Our guess: Yes. The Bears drafted Amegadjie with a vision of molding him into a swing tackle as a rookie. But his delayed return from quadriceps surgery altered those plans, with Matt Pryor likely to secure that swing role for Week 1. Still, Amegadjie will be on the 53-man roster, which puts added pressure on veteran Larry Borom to prove he’s worth keeping.
The Bears essentially have six starters in Braxton Jones, Teven Jenkins, Coleman Shelton, Ryan Bates, Nate Davis and Darnell Wright. They’ll be looking to keep three reserves on the roster. And with Pryor and Amegadjie likely, the top candidates for that final spot are probably Borom and Ja’Tyre Carter.

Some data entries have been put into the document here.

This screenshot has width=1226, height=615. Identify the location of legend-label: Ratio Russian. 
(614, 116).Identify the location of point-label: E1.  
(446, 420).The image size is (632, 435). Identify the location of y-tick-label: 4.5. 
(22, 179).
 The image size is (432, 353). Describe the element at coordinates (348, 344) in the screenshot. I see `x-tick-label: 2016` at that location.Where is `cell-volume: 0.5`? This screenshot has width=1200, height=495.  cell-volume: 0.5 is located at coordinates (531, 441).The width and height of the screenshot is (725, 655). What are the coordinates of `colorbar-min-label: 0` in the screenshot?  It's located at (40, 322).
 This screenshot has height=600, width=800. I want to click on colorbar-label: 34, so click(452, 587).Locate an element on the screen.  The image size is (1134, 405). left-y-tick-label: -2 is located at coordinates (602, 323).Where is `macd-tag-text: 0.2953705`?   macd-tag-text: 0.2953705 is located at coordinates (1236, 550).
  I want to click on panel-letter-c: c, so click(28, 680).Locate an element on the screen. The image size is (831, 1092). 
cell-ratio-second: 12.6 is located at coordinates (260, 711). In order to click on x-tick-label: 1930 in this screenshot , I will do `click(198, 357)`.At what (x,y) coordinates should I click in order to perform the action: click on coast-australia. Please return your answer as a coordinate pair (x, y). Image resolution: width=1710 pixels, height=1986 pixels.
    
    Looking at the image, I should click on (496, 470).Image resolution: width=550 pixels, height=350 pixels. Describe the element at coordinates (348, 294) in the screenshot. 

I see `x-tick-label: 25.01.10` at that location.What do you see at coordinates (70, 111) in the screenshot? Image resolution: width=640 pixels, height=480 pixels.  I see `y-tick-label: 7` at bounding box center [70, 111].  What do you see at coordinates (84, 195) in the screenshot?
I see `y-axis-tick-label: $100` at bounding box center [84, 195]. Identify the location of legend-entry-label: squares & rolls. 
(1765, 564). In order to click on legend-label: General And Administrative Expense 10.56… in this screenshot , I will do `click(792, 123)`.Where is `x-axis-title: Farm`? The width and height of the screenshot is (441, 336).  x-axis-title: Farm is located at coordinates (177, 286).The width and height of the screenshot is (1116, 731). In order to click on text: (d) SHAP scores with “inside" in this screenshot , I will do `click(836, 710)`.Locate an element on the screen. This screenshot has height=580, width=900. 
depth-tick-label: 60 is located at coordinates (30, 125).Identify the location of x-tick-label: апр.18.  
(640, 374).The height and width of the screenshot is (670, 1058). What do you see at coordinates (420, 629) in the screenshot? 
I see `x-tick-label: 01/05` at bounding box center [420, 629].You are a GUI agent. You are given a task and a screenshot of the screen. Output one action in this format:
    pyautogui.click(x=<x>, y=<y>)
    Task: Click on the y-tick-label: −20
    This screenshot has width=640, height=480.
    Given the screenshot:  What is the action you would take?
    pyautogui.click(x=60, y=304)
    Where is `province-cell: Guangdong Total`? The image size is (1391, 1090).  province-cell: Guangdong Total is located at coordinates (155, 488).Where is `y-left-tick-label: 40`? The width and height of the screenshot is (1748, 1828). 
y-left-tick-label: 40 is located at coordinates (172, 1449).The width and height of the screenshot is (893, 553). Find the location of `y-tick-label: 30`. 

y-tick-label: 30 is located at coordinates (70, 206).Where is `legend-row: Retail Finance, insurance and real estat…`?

With the secondary the deepest position group on the roster, will Poles be forced into some tough cuts on the back end next week?
Our guess: Yes. Sharpie in Jaylon Johnson, Kyler Gordon, Tyrique Stevenson, Kevin Byard and Jaquan Brisker as your secondary starters. Hold backup/special teams spots for Josh Blackwell, Terell Smith, Jonathan Owens and Elijah Hicks. Then what?
With likely two more roster openings, there could be a battle among Jaylon Jones, Greg Stroman Jr., Reddy Stewart and perhaps Adrian Colbert to fill out the 53. It won’t be an easy call for Poles, but that’s the benefit of having a stronger roster with more quality depth.